• _EXERCISE MATERIAL_:
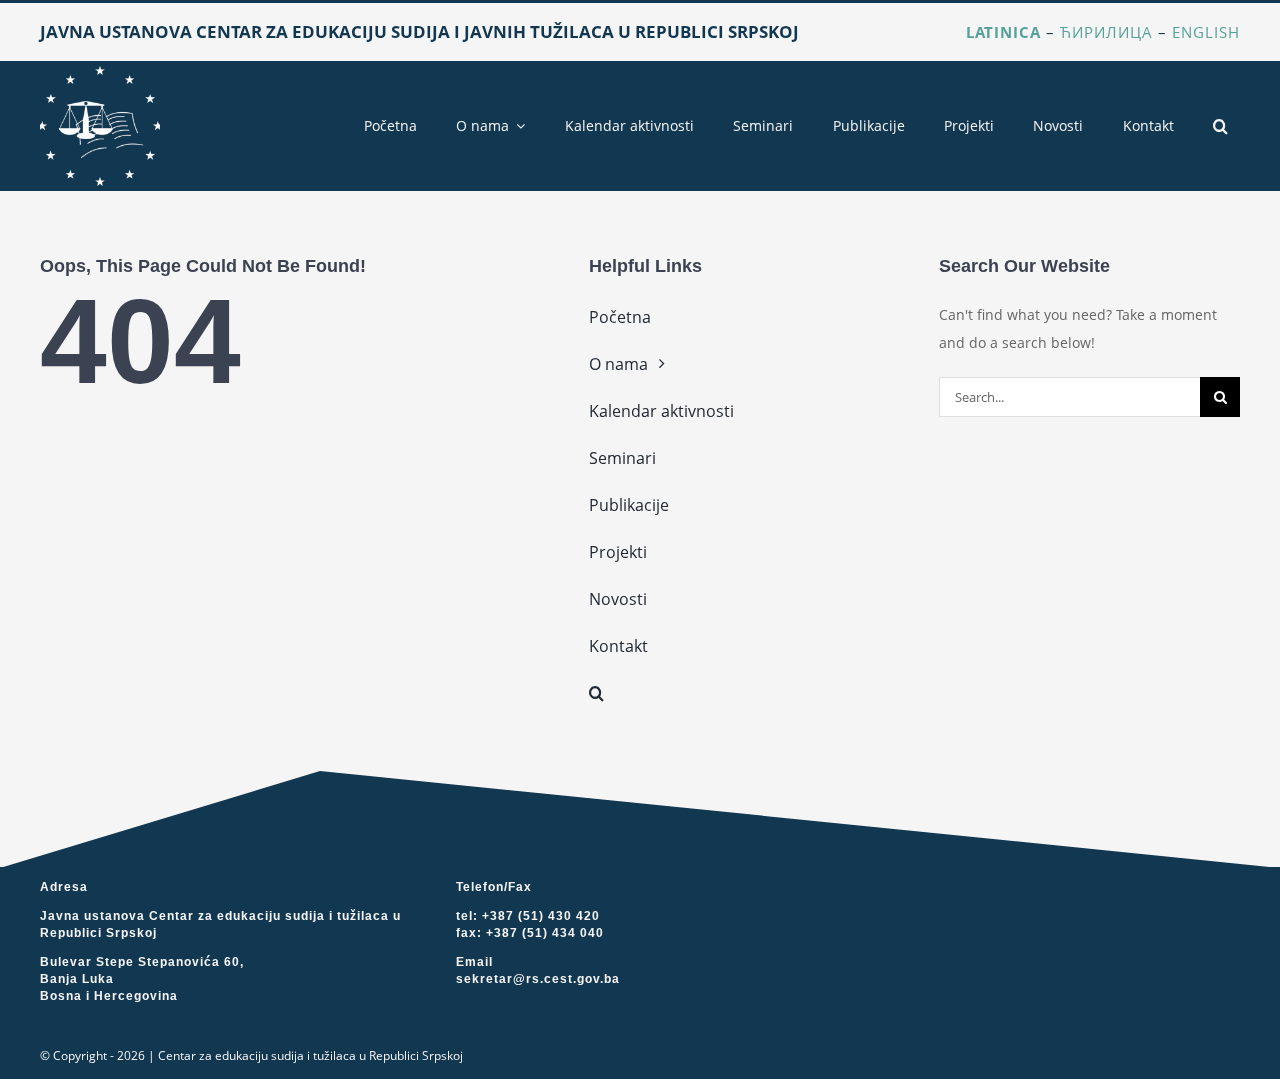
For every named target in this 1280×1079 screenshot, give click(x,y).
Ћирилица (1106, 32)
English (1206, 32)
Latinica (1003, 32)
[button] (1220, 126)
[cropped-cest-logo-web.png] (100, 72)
--
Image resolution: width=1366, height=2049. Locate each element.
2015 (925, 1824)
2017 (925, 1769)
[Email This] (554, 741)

• _YOUR ASSIGNMENT_: An exact, complete copy of the lines above from the one with "For every named" through the one with "[cropped-cest-logo-web.png] (100, 72)" is the whole answer.

• _SOLUTION TO THIS TASK_:
For every named target in this 1280×1079 screenshot, give click(x,y).
Ћирилица (1106, 32)
English (1206, 32)
Latinica (1003, 32)
[button] (1220, 126)
[cropped-cest-logo-web.png] (100, 72)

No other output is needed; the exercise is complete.